* Your instructions *
All of the records need to be retyped exactly, with no line dropped.

▬▬▬

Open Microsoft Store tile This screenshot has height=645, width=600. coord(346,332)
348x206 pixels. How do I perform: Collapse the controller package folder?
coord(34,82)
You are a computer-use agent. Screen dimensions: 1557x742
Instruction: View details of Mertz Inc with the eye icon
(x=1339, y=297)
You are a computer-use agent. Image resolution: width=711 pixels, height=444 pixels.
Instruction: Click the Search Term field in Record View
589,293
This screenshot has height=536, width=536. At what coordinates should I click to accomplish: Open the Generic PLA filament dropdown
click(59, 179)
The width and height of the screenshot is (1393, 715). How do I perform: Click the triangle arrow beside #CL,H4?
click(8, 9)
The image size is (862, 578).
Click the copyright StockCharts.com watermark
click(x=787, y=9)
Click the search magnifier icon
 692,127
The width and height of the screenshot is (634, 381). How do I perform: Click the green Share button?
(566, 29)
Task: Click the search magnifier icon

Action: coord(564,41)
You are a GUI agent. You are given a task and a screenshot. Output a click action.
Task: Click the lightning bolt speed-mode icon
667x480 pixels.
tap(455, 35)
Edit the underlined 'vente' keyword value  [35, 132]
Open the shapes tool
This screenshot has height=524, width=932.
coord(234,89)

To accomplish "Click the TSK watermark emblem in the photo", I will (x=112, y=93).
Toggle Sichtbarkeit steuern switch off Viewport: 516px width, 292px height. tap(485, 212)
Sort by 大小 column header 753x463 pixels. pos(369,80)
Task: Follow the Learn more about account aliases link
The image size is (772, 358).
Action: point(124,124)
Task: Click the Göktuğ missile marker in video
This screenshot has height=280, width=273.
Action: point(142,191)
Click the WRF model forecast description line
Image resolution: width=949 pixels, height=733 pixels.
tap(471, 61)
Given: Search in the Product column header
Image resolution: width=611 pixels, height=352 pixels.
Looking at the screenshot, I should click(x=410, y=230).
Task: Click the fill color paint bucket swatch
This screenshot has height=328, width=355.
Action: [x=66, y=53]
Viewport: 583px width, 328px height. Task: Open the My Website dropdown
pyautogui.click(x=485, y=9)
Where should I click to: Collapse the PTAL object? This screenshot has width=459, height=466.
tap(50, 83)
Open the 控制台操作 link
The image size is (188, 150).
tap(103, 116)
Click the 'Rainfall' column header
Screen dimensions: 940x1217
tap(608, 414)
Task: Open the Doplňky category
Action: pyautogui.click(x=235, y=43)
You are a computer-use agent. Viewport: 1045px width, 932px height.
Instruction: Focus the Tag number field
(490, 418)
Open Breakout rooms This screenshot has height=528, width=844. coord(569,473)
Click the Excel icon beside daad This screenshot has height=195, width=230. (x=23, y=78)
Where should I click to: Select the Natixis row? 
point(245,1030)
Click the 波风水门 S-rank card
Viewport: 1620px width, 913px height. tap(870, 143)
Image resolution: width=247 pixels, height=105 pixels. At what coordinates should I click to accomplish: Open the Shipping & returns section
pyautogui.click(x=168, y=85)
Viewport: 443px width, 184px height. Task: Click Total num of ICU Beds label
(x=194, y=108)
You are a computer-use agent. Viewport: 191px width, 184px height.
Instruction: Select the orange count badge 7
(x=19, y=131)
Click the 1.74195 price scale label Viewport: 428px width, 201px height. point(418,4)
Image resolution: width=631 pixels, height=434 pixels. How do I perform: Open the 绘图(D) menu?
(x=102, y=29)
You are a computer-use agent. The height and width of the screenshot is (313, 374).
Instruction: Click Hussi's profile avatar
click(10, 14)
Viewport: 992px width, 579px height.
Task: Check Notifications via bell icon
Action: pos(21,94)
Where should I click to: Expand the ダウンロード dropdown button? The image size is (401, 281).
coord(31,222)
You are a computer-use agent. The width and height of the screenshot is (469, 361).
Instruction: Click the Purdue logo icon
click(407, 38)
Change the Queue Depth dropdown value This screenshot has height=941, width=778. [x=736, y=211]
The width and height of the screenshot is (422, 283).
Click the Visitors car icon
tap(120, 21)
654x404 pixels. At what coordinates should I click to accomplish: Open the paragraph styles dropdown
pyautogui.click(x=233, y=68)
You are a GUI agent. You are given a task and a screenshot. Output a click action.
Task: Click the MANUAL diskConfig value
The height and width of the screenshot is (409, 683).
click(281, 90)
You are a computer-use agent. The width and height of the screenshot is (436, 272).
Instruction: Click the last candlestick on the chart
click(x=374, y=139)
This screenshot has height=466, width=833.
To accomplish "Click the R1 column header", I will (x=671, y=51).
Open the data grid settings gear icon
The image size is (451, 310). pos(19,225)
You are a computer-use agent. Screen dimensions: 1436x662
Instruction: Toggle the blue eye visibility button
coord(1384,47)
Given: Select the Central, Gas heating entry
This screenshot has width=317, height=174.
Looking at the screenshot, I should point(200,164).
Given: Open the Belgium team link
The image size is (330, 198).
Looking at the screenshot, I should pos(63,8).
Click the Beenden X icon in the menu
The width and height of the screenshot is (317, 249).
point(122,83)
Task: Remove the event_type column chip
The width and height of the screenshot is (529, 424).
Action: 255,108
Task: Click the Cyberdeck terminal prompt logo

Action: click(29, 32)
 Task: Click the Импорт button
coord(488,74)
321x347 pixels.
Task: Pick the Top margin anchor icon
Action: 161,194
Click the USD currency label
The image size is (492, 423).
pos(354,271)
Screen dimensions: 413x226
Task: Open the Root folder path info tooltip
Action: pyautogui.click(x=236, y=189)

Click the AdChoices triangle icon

▬▬▬

* Response for this exercise *
Open Microsoft Store tile This screenshot has height=645, width=600. coord(346,332)
348x206 pixels. How do I perform: Collapse the controller package folder?
coord(34,82)
You are a computer-use agent. Screen dimensions: 1557x742
Instruction: View details of Mertz Inc with the eye icon
(x=1339, y=297)
You are a computer-use agent. Image resolution: width=711 pixels, height=444 pixels.
Instruction: Click the Search Term field in Record View
589,293
This screenshot has height=536, width=536. At what coordinates should I click to accomplish: Open the Generic PLA filament dropdown
click(59, 179)
The width and height of the screenshot is (1393, 715). How do I perform: Click the triangle arrow beside #CL,H4?
click(8, 9)
The image size is (862, 578).
Click the copyright StockCharts.com watermark
click(x=787, y=9)
Click the search magnifier icon
 692,127
The width and height of the screenshot is (634, 381). How do I perform: Click the green Share button?
(566, 29)
Task: Click the search magnifier icon

Action: coord(564,41)
You are a GUI agent. You are given a task and a screenshot. Output a click action.
Task: Click the lightning bolt speed-mode icon
667x480 pixels.
tap(455, 35)
Edit the underlined 'vente' keyword value  [35, 132]
Open the shapes tool
This screenshot has height=524, width=932.
coord(234,89)

To accomplish "Click the TSK watermark emblem in the photo", I will (x=112, y=93).
Toggle Sichtbarkeit steuern switch off Viewport: 516px width, 292px height. tap(485, 212)
Sort by 大小 column header 753x463 pixels. pos(369,80)
Task: Follow the Learn more about account aliases link
The image size is (772, 358).
Action: point(124,124)
Task: Click the Göktuğ missile marker in video
This screenshot has height=280, width=273.
Action: point(142,191)
Click the WRF model forecast description line
Image resolution: width=949 pixels, height=733 pixels.
tap(471, 61)
Given: Search in the Product column header
Image resolution: width=611 pixels, height=352 pixels.
Looking at the screenshot, I should click(x=410, y=230).
Task: Click the fill color paint bucket swatch
This screenshot has height=328, width=355.
Action: [x=66, y=53]
Viewport: 583px width, 328px height. Task: Open the My Website dropdown
pyautogui.click(x=485, y=9)
Where should I click to: Collapse the PTAL object? This screenshot has width=459, height=466.
tap(50, 83)
Open the 控制台操作 link
The image size is (188, 150).
tap(103, 116)
Click the 'Rainfall' column header
Screen dimensions: 940x1217
tap(608, 414)
Task: Open the Doplňky category
Action: pyautogui.click(x=235, y=43)
You are a computer-use agent. Viewport: 1045px width, 932px height.
Instruction: Focus the Tag number field
(490, 418)
Open Breakout rooms This screenshot has height=528, width=844. coord(569,473)
Click the Excel icon beside daad This screenshot has height=195, width=230. (x=23, y=78)
Where should I click to: Select the Natixis row? 
point(245,1030)
Click the 波风水门 S-rank card
Viewport: 1620px width, 913px height. tap(870, 143)
Image resolution: width=247 pixels, height=105 pixels. At what coordinates should I click to accomplish: Open the Shipping & returns section
pyautogui.click(x=168, y=85)
Viewport: 443px width, 184px height. Task: Click Total num of ICU Beds label
(x=194, y=108)
You are a computer-use agent. Viewport: 191px width, 184px height.
Instruction: Select the orange count badge 7
(x=19, y=131)
Click the 1.74195 price scale label Viewport: 428px width, 201px height. point(418,4)
Image resolution: width=631 pixels, height=434 pixels. How do I perform: Open the 绘图(D) menu?
(x=102, y=29)
You are a computer-use agent. The height and width of the screenshot is (313, 374).
Instruction: Click Hussi's profile avatar
click(10, 14)
Viewport: 992px width, 579px height.
Task: Check Notifications via bell icon
Action: pos(21,94)
Where should I click to: Expand the ダウンロード dropdown button? The image size is (401, 281).
coord(31,222)
You are a computer-use agent. The width and height of the screenshot is (469, 361).
Instruction: Click the Purdue logo icon
click(407, 38)
Change the Queue Depth dropdown value This screenshot has height=941, width=778. [x=736, y=211]
The width and height of the screenshot is (422, 283).
Click the Visitors car icon
tap(120, 21)
654x404 pixels. At what coordinates should I click to accomplish: Open the paragraph styles dropdown
pyautogui.click(x=233, y=68)
You are a GUI agent. You are given a task and a screenshot. Output a click action.
Task: Click the MANUAL diskConfig value
The height and width of the screenshot is (409, 683).
click(281, 90)
You are a computer-use agent. The width and height of the screenshot is (436, 272).
Instruction: Click the last candlestick on the chart
click(x=374, y=139)
This screenshot has height=466, width=833.
To accomplish "Click the R1 column header", I will (x=671, y=51).
Open the data grid settings gear icon
The image size is (451, 310). pos(19,225)
You are a computer-use agent. Screen dimensions: 1436x662
Instruction: Toggle the blue eye visibility button
coord(1384,47)
Given: Select the Central, Gas heating entry
This screenshot has width=317, height=174.
Looking at the screenshot, I should point(200,164).
Given: Open the Belgium team link
The image size is (330, 198).
Looking at the screenshot, I should pos(63,8).
Click the Beenden X icon in the menu
The width and height of the screenshot is (317, 249).
point(122,83)
Task: Remove the event_type column chip
The width and height of the screenshot is (529, 424).
Action: 255,108
Task: Click the Cyberdeck terminal prompt logo

Action: click(29, 32)
 Task: Click the Импорт button
coord(488,74)
321x347 pixels.
Task: Pick the Top margin anchor icon
Action: 161,194
Click the USD currency label
The image size is (492, 423).
pos(354,271)
Screen dimensions: 413x226
Task: Open the Root folder path info tooltip
Action: pyautogui.click(x=236, y=189)

Click the AdChoices triangle icon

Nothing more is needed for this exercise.